Your favorite food columnist has a slight advantage because, to fulfil my duties as an officer, I joined the food tasting and have surveyed the battlefield, er, buffet table with a camera in hand to document the dishes. I know exactly where the better dishes are.
I had to choose from among the following: rosemary chicken, risotto with forest mushrooms, Osso bucco cremolata braised in rich red wine sauce, Cassoulet (duck, pork sausage and kidney bean stew), seafood curry (tiger prawn, grouper fillet in creamy curry sauce), garlic fettuccine, roast crispy pork belly with apple sauce and the sautéed vegetables.
But work is work and I had to sample each of the dishes except the vegetables (overdose na with home-made kimchi!); these days, however, I seem to linger on the cassoulet. There are several versions of this dish and the more popular ones are from Toulouse (pork and mutton), Castelnaudary (roast duck instead of mutton) and Carcassome (double portions of mutton, sometimes duck replaced with partridge). The Etats Generaux de la Gastronomie Francaise of 1966 decreed that the cassoulet should have 30 percent pork (sausages, mutton and even preserved goose) and 70 percent beans (haricot beans, pork rinds, herbs and flavorings).
Although the cassoulet had humble beginnings, there are now haute cuisine versions with an initial simmering of beans with aromatic vegetables before finally coking with pre-cooked roasted meats. These are now available in cans or glass containers and the best are those cooked with goose fat with Toulouse sausages. When loaded with some cholesterol, very delicious gyud, this dish!
There is also a Cebuano version and I call it "linat-ang mongos nga may kamunggay, gisubakan ug bukog sa hamon nga Hock Siu" or casserole of mung beans and leaves of the Moringa vegetable tree (Moringa oleifera) simmered with the leg bones of Hock Siu ham. With Christmas fast approaching, lots of bones would be available.

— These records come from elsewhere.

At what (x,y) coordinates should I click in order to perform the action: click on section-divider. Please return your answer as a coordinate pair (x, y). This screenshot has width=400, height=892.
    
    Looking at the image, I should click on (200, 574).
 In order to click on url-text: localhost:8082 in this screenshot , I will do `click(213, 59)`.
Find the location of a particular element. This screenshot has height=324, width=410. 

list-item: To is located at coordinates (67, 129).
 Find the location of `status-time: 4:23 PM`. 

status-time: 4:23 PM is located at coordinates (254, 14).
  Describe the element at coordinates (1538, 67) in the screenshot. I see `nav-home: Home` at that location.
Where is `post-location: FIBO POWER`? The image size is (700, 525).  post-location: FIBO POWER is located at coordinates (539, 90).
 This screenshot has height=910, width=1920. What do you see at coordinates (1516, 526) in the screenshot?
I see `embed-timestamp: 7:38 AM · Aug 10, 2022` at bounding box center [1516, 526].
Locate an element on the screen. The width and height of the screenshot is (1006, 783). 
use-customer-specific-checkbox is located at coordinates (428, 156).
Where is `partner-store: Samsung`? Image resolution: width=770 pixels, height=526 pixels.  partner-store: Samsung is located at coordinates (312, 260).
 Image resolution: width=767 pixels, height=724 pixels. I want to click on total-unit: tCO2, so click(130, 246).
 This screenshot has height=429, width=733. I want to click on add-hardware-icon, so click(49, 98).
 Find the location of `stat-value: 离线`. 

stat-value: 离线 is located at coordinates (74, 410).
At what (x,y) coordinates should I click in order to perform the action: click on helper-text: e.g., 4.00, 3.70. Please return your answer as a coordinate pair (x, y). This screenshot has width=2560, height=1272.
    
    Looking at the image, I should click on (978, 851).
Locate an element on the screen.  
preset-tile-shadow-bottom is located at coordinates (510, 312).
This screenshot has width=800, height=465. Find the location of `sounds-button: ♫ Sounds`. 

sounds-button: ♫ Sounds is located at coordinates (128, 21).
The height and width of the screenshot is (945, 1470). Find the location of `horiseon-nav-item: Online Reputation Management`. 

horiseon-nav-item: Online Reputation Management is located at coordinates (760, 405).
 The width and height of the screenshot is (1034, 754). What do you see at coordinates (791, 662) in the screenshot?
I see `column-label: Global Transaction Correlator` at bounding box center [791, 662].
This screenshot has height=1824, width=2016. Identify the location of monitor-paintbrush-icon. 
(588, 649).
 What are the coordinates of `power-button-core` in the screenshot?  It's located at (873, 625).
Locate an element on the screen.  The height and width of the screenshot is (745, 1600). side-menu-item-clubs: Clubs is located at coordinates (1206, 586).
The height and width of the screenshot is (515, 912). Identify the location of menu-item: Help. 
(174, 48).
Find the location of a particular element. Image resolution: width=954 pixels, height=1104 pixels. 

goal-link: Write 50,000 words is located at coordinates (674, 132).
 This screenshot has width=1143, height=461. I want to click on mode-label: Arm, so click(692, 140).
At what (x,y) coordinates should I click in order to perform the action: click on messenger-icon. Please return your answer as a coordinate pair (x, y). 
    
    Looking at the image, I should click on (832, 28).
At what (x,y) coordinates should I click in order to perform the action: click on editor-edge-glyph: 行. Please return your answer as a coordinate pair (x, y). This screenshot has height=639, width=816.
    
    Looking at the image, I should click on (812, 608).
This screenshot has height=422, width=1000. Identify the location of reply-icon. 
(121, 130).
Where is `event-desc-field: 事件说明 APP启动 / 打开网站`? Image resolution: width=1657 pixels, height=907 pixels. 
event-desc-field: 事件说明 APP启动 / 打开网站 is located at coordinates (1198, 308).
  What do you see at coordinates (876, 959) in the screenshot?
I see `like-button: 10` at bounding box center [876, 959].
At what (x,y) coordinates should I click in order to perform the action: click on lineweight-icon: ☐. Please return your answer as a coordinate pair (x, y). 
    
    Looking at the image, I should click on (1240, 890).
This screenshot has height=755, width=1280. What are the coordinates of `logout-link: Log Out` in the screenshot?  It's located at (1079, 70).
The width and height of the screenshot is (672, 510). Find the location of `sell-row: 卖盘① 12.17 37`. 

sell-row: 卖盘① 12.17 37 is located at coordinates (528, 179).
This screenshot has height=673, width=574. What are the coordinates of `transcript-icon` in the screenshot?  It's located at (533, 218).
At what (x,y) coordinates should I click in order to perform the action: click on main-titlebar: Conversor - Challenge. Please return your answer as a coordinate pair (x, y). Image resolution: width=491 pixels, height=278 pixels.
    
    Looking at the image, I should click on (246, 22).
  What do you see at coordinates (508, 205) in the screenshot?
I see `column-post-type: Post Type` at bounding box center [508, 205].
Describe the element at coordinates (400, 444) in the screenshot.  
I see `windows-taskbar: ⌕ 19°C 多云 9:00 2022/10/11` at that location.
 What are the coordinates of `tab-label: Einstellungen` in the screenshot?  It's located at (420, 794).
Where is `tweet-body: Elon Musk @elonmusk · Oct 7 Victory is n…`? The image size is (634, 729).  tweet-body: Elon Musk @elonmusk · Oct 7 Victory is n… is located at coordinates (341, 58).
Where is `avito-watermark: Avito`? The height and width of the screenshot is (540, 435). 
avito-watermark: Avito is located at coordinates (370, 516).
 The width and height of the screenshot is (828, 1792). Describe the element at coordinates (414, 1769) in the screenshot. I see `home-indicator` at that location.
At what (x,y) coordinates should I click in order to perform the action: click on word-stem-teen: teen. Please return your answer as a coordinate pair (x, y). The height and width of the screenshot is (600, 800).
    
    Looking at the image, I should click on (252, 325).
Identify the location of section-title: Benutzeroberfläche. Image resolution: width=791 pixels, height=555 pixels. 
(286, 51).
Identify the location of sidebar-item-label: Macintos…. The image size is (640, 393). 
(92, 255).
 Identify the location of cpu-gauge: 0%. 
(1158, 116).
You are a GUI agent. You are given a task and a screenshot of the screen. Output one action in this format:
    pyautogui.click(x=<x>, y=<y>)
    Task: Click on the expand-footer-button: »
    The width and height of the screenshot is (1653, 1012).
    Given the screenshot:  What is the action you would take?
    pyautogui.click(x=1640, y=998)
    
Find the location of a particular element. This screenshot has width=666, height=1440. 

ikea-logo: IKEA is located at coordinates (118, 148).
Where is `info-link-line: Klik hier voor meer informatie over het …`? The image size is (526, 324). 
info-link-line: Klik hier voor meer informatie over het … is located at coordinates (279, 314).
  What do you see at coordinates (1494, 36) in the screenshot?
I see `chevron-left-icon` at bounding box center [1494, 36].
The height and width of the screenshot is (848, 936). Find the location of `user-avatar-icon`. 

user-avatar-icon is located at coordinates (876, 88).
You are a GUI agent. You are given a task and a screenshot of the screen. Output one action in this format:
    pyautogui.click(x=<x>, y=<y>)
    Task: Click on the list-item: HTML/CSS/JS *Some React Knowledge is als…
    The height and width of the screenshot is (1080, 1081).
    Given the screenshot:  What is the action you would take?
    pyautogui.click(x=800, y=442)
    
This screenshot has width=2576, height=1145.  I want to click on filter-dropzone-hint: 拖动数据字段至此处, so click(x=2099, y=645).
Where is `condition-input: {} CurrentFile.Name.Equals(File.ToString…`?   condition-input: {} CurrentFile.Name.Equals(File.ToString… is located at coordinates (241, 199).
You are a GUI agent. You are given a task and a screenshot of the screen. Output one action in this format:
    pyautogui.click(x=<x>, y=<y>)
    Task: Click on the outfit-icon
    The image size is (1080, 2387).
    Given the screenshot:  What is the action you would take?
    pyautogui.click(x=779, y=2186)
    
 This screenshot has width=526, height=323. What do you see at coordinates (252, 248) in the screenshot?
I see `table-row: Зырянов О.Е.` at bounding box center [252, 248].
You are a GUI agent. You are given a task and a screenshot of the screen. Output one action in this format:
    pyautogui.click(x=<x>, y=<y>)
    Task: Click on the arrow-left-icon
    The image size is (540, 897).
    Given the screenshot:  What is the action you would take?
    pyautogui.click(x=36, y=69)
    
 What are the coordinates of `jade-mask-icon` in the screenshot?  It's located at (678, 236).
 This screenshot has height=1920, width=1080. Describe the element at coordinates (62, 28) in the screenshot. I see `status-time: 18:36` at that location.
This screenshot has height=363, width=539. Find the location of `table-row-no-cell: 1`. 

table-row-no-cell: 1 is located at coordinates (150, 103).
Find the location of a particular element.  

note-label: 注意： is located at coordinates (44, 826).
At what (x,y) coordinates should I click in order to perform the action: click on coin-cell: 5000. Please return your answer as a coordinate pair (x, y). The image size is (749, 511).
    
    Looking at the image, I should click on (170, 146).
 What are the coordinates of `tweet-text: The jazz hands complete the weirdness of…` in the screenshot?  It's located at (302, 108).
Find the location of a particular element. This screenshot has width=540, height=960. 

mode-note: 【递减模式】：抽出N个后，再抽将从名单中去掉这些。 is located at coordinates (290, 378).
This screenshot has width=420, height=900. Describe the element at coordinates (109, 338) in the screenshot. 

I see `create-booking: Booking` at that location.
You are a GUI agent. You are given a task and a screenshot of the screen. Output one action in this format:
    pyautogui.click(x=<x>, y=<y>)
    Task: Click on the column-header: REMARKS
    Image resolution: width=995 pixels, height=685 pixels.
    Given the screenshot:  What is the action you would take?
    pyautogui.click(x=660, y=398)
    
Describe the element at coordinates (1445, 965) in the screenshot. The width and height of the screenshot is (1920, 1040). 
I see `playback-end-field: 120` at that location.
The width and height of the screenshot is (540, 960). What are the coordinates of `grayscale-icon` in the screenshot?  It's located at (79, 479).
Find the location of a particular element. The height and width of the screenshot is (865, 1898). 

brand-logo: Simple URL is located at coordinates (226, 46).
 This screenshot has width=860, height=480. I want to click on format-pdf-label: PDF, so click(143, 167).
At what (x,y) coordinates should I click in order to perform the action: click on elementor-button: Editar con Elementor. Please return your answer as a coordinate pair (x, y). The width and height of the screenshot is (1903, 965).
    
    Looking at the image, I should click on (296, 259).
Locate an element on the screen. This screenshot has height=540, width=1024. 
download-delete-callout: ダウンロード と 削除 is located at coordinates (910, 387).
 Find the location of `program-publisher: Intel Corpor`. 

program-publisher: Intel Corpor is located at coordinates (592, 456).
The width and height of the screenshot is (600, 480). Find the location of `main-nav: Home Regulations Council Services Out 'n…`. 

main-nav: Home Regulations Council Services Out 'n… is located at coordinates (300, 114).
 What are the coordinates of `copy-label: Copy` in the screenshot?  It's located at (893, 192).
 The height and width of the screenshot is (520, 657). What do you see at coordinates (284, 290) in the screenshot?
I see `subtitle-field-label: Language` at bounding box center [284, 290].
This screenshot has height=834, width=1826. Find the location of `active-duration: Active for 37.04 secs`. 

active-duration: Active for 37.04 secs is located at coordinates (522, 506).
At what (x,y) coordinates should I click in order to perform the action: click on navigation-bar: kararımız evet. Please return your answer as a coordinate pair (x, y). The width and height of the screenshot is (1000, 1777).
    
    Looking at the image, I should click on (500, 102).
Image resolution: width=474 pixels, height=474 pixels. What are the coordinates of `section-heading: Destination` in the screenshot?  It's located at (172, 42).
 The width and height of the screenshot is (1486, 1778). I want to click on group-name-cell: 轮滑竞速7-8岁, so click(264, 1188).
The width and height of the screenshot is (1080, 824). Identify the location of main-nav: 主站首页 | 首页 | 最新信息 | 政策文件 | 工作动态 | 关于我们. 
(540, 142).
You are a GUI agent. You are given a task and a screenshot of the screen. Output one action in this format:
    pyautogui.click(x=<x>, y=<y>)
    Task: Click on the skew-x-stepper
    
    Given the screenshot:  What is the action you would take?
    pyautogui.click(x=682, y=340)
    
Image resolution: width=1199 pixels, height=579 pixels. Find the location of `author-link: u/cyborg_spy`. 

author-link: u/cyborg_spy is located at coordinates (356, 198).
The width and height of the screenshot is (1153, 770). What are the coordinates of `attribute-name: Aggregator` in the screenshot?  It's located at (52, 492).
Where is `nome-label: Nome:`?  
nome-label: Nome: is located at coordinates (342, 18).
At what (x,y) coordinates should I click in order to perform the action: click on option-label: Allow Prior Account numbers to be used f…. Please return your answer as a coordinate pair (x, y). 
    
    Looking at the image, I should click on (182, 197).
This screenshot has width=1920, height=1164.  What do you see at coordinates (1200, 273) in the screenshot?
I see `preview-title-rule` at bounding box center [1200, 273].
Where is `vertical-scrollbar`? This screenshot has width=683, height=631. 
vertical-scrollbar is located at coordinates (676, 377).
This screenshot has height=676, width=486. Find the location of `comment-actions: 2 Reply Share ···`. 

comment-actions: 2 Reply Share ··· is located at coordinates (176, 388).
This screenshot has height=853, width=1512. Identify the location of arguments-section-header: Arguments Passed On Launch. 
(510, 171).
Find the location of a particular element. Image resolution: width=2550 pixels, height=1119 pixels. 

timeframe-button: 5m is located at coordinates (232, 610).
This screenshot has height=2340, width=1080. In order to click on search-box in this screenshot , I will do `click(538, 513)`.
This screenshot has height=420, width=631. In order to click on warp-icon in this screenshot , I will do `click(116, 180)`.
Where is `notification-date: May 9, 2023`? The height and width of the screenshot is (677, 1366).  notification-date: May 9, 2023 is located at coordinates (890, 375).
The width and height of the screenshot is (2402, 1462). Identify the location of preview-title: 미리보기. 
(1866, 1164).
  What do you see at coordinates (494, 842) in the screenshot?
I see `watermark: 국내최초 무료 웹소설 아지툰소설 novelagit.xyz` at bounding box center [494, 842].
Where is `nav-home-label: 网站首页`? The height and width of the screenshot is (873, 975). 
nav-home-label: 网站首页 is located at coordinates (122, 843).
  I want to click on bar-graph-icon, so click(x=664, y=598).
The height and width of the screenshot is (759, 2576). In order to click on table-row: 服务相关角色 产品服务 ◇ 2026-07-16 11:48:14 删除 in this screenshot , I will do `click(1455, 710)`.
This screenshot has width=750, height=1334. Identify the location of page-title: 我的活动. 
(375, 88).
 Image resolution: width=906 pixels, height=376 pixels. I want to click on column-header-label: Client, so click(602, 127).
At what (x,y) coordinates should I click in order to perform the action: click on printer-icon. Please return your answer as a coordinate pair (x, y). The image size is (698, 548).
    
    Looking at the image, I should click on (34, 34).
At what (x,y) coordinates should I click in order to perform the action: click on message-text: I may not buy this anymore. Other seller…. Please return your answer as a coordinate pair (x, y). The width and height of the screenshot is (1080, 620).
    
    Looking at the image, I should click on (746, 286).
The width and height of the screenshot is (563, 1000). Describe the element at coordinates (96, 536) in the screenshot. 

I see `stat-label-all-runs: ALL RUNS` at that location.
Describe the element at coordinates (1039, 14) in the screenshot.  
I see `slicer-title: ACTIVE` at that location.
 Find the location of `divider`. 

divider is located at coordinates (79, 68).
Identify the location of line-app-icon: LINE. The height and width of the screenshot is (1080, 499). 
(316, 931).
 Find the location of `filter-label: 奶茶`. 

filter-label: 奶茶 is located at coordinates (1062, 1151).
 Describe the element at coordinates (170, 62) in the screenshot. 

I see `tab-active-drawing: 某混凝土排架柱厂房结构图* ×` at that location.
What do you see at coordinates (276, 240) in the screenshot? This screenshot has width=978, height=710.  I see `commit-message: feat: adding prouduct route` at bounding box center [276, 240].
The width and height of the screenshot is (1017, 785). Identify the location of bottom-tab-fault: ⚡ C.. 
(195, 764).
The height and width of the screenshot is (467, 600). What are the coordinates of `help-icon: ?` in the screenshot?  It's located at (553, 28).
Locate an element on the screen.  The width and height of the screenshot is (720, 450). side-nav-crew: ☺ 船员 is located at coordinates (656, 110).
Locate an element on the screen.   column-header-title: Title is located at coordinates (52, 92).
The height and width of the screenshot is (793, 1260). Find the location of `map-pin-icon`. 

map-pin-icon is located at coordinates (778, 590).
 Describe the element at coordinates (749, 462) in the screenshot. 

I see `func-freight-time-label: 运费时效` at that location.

Final offering to such a wonderful evening was Chef Dietmar Dietrich's signature dish, the Rendezvous of Sweets (Double chocolate mousse, Apple tarte tatin, Mango Mille-feuille, Profiteroles Mont Blanc and Orange fruit). And the events of such an elegant dinner at the Novo Bistro Steakhouse will forever be encoded in the memories of La Chaine members.